Exercise goal -> Find and copy each line of the records where the string "Focus" shows up.

Excerpted records ->
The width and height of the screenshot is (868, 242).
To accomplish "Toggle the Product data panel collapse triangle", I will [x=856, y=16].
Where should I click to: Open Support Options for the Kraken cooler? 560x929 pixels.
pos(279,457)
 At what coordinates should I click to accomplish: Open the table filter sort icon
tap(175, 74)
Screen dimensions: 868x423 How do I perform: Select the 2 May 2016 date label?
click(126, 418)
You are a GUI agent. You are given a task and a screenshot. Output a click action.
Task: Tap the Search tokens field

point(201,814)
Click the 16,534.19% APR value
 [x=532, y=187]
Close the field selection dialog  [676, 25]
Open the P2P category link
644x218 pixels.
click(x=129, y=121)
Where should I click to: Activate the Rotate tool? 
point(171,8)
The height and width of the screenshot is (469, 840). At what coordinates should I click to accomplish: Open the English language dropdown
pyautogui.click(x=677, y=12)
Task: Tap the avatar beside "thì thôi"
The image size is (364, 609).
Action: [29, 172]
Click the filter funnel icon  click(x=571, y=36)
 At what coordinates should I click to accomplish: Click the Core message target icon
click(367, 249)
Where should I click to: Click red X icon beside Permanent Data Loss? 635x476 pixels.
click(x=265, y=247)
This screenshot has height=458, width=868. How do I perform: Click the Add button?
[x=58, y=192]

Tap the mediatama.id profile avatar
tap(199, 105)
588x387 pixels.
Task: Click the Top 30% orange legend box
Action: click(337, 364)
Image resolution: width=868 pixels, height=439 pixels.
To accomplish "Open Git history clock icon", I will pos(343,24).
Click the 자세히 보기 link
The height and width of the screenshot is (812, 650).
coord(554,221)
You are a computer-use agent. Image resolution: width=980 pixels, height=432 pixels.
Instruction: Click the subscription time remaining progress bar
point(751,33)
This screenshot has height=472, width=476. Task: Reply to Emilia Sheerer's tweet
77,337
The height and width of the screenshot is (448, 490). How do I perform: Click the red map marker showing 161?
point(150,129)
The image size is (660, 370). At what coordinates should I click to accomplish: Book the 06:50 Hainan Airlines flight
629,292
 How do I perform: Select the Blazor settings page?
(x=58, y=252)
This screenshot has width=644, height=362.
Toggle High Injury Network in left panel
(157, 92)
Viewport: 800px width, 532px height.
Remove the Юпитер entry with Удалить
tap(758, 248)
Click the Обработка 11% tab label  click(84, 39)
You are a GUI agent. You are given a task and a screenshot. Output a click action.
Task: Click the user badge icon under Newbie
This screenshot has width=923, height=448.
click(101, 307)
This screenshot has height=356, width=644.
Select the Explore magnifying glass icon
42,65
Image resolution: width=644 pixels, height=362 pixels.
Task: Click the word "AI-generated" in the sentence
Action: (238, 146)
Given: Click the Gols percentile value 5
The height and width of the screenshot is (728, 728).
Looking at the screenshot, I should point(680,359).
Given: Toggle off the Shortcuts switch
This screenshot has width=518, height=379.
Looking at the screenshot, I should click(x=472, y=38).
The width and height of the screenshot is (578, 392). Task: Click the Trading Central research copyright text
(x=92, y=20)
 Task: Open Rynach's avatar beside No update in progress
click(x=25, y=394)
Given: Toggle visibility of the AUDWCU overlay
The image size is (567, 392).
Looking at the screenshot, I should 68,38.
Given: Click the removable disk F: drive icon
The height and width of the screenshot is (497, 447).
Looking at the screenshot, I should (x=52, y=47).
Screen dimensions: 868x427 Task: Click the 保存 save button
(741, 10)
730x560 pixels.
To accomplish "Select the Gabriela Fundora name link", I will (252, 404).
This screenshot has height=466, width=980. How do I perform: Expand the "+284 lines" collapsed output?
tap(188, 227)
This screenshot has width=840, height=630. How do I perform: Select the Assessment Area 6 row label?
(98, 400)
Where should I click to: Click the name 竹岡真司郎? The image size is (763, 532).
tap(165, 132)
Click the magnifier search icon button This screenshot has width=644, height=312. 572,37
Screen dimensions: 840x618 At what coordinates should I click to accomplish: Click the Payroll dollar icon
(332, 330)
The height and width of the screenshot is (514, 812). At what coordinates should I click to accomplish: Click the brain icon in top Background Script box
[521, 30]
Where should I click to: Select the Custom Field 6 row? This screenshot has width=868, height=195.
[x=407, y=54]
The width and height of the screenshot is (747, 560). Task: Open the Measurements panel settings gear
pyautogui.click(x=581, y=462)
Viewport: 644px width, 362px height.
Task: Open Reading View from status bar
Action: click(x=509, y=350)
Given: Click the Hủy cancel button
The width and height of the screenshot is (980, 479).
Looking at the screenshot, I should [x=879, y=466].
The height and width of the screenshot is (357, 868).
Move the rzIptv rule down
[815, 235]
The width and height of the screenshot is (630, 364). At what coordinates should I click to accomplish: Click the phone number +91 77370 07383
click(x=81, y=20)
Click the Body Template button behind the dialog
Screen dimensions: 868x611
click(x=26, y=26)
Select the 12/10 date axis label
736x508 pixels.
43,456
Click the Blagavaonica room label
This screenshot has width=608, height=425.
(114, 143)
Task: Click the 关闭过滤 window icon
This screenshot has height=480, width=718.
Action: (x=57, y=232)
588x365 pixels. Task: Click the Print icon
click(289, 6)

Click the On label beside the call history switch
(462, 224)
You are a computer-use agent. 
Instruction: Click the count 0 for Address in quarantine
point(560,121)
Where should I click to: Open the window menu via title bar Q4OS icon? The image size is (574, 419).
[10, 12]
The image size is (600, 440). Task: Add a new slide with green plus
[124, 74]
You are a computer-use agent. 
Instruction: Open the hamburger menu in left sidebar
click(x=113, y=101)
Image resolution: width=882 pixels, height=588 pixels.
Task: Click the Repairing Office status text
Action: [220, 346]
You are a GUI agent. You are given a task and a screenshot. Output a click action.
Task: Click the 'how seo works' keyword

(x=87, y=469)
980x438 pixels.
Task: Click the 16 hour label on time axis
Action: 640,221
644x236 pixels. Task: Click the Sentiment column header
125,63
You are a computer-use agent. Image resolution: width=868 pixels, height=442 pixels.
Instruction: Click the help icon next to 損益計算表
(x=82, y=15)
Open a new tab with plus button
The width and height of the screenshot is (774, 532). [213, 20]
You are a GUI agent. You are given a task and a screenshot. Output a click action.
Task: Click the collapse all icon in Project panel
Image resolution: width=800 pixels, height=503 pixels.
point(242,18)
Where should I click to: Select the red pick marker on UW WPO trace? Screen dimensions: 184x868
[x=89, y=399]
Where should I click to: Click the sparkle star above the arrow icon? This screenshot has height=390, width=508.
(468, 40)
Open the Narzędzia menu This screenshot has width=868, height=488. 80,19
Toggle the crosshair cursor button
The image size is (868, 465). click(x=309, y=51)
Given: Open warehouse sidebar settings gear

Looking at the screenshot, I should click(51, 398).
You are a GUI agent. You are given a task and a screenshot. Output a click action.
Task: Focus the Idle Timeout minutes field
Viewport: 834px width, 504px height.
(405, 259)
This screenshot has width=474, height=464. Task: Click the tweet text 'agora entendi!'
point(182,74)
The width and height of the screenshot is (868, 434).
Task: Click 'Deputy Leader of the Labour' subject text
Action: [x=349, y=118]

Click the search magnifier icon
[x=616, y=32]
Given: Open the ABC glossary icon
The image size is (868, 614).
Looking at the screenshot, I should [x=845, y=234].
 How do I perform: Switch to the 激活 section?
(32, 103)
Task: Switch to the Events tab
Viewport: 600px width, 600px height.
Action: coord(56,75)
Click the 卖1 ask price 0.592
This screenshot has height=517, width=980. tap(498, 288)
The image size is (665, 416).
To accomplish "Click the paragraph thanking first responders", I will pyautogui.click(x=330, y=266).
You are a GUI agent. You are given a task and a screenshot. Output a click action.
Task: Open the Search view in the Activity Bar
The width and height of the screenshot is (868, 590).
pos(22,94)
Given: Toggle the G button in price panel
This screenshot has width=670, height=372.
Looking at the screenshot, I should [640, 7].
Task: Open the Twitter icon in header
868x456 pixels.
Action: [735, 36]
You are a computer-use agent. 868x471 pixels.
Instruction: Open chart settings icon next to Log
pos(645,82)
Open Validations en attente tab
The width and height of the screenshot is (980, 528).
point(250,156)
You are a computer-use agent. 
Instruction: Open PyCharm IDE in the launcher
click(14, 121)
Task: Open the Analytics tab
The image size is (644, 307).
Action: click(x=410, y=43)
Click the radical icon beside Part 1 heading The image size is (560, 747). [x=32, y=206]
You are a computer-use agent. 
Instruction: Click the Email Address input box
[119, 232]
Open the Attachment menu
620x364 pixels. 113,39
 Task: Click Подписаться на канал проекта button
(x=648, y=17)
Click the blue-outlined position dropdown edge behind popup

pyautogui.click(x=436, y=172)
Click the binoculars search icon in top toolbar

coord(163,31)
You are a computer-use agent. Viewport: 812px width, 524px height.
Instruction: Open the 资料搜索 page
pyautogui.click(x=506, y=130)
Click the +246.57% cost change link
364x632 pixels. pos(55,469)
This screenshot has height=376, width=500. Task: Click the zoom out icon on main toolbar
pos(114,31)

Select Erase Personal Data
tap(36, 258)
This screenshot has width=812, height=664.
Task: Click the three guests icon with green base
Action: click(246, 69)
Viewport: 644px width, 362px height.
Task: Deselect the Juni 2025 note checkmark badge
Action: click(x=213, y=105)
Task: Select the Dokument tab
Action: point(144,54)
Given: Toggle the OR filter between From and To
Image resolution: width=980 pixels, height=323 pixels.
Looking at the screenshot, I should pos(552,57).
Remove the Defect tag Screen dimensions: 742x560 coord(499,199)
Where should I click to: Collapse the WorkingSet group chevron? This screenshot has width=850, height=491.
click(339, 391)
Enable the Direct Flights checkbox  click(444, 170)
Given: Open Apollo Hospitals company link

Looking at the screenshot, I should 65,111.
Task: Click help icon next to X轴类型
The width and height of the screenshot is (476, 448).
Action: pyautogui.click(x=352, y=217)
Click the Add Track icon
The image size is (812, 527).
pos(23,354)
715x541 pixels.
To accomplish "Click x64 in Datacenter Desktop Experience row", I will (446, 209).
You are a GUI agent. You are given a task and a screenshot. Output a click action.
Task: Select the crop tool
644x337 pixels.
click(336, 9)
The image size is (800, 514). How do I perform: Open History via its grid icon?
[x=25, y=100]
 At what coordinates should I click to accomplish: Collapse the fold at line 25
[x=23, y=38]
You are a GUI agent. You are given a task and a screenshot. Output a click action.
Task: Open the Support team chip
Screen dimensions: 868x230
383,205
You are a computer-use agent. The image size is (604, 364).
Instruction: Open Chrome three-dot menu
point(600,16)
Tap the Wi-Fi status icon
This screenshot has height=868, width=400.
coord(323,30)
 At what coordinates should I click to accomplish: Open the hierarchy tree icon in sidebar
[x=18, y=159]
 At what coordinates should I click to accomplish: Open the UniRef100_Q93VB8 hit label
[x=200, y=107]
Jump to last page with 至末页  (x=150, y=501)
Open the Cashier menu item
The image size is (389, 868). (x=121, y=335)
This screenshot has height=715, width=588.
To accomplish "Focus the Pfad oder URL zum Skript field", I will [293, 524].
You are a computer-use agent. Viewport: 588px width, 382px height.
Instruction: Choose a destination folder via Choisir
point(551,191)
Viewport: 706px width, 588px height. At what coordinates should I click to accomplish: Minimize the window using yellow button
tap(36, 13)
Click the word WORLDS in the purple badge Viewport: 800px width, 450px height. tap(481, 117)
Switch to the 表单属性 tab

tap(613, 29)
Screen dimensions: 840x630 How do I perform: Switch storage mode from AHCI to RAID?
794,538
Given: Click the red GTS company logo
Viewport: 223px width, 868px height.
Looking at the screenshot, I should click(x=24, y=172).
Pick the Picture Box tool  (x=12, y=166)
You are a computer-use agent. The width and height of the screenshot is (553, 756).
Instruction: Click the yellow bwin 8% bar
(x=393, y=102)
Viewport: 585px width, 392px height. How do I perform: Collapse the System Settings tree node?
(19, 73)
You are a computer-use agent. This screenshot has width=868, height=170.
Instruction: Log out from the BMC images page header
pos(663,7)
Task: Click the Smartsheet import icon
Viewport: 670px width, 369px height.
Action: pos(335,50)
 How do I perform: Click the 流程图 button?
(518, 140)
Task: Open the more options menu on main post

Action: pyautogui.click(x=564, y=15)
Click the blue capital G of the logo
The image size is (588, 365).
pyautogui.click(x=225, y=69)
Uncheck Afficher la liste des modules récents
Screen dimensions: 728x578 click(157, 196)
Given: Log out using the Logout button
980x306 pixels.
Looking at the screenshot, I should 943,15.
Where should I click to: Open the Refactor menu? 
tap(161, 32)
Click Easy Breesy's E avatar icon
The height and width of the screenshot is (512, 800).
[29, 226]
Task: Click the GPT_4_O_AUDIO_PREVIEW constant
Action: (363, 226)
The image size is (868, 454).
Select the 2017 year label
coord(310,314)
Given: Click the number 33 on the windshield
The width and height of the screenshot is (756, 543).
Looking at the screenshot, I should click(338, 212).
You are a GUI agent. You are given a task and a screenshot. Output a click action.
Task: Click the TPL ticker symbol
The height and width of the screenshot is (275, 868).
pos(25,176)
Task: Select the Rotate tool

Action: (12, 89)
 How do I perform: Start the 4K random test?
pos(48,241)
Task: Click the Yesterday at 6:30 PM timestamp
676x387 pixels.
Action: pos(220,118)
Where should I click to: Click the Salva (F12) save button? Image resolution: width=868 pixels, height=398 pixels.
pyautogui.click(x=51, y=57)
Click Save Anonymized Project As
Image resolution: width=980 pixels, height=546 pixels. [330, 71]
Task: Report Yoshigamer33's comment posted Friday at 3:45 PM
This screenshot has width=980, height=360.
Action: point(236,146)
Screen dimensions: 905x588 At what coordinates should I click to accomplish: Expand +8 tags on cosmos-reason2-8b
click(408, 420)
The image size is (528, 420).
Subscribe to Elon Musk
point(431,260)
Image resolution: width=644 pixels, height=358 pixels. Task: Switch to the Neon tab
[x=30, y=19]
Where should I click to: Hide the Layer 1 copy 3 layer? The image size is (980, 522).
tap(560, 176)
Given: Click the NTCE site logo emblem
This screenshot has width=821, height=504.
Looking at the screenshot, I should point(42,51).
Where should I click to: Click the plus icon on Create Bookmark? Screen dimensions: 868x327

Response area ->
Task: Focus the Idle Timeout minutes field
To accomplish "Focus the Pfad oder URL zum Skript field", I will [293, 524].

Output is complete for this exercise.